Activity ▸
Please filter the data down to the lines that include the word "badge" and copy them.

★ ★ ★

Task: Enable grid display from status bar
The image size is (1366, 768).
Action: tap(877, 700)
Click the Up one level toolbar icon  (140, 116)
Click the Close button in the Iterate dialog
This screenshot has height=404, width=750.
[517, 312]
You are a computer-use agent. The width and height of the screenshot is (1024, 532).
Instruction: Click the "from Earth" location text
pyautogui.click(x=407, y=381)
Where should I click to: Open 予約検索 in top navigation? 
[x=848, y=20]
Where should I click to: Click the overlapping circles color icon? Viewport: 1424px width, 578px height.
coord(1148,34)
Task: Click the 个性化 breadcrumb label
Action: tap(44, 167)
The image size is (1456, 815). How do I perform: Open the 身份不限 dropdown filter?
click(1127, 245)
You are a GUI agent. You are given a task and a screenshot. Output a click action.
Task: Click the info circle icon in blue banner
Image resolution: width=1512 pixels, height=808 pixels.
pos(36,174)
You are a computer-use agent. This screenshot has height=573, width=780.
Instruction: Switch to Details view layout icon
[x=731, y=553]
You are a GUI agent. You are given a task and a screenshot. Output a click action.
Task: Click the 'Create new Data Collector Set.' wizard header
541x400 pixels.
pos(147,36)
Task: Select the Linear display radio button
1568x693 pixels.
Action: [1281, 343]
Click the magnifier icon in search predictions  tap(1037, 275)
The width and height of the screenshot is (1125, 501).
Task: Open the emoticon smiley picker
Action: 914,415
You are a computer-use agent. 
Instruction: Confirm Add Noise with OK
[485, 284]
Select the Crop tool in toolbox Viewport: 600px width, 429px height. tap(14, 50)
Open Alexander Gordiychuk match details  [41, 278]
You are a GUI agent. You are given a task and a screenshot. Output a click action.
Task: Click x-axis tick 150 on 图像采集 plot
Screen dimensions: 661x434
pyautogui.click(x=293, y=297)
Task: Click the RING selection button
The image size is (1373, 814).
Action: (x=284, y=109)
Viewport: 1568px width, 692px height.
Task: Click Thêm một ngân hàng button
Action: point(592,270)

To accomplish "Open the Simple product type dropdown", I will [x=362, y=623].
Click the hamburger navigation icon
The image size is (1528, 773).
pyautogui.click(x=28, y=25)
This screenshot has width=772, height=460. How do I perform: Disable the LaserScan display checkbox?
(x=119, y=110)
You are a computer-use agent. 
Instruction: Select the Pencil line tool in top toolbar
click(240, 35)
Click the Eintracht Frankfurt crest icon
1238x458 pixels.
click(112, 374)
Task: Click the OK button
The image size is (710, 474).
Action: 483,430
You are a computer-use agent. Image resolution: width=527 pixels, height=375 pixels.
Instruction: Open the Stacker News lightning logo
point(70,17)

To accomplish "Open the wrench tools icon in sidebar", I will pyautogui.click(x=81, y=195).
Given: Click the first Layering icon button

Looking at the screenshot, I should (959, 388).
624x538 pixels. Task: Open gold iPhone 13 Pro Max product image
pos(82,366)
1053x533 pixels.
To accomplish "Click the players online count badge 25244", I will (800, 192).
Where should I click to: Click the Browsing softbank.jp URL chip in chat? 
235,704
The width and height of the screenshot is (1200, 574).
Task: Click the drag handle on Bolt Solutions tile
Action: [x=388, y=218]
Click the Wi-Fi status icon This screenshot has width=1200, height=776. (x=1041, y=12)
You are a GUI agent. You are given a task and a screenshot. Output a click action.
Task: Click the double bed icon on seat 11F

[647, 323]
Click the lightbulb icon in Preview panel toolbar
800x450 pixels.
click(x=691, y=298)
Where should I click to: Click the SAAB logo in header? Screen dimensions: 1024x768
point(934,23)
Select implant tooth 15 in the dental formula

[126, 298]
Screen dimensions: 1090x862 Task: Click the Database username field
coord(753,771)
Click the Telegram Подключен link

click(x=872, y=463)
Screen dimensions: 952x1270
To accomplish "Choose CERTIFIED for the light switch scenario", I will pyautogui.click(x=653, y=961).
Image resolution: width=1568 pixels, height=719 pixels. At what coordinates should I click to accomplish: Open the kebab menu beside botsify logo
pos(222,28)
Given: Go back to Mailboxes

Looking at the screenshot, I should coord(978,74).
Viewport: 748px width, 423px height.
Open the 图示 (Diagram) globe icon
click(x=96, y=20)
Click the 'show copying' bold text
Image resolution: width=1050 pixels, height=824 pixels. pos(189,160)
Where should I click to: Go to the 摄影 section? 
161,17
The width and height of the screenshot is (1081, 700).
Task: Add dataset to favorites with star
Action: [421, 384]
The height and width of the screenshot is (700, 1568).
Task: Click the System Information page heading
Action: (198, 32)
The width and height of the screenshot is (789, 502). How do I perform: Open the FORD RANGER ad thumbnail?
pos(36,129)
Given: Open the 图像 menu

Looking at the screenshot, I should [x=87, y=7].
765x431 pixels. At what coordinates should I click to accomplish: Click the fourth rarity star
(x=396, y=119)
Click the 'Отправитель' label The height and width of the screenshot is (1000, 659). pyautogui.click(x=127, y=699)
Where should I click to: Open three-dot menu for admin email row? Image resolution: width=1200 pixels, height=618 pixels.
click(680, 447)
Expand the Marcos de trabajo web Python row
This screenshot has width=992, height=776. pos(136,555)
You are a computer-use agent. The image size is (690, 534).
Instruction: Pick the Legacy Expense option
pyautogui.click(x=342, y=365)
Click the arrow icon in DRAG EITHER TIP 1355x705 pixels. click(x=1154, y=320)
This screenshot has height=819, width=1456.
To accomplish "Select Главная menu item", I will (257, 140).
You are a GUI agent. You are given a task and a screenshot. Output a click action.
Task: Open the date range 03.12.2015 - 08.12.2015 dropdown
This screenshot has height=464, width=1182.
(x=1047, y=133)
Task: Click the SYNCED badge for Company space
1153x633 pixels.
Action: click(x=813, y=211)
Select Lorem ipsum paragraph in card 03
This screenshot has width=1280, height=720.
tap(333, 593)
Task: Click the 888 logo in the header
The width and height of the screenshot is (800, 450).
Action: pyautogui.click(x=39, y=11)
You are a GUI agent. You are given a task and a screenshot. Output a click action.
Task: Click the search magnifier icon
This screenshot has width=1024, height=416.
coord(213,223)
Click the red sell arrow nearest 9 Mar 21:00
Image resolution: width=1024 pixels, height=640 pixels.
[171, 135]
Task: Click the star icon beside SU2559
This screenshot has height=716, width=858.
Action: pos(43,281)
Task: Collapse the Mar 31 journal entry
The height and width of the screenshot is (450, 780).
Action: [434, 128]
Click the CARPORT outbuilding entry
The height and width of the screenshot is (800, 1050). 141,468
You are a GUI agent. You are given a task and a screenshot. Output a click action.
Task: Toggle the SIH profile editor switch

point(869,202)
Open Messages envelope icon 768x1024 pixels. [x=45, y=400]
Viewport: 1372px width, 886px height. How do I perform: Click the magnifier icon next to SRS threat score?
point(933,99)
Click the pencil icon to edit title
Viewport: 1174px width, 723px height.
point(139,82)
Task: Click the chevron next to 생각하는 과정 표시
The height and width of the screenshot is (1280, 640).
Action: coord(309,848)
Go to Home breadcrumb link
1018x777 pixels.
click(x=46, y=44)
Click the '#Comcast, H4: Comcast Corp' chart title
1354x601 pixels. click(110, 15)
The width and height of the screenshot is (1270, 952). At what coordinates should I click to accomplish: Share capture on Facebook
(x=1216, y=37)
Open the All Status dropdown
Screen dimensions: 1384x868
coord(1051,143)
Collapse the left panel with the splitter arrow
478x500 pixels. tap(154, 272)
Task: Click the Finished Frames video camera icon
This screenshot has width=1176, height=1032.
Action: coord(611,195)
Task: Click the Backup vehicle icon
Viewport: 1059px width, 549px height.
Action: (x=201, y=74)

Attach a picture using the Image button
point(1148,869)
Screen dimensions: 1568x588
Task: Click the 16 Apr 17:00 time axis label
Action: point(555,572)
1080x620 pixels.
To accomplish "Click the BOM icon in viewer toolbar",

★ ★ ★

Answer space ▸
To accomplish "Click the players online count badge 25244", I will (800, 192).
Task: Click the SYNCED badge for Company space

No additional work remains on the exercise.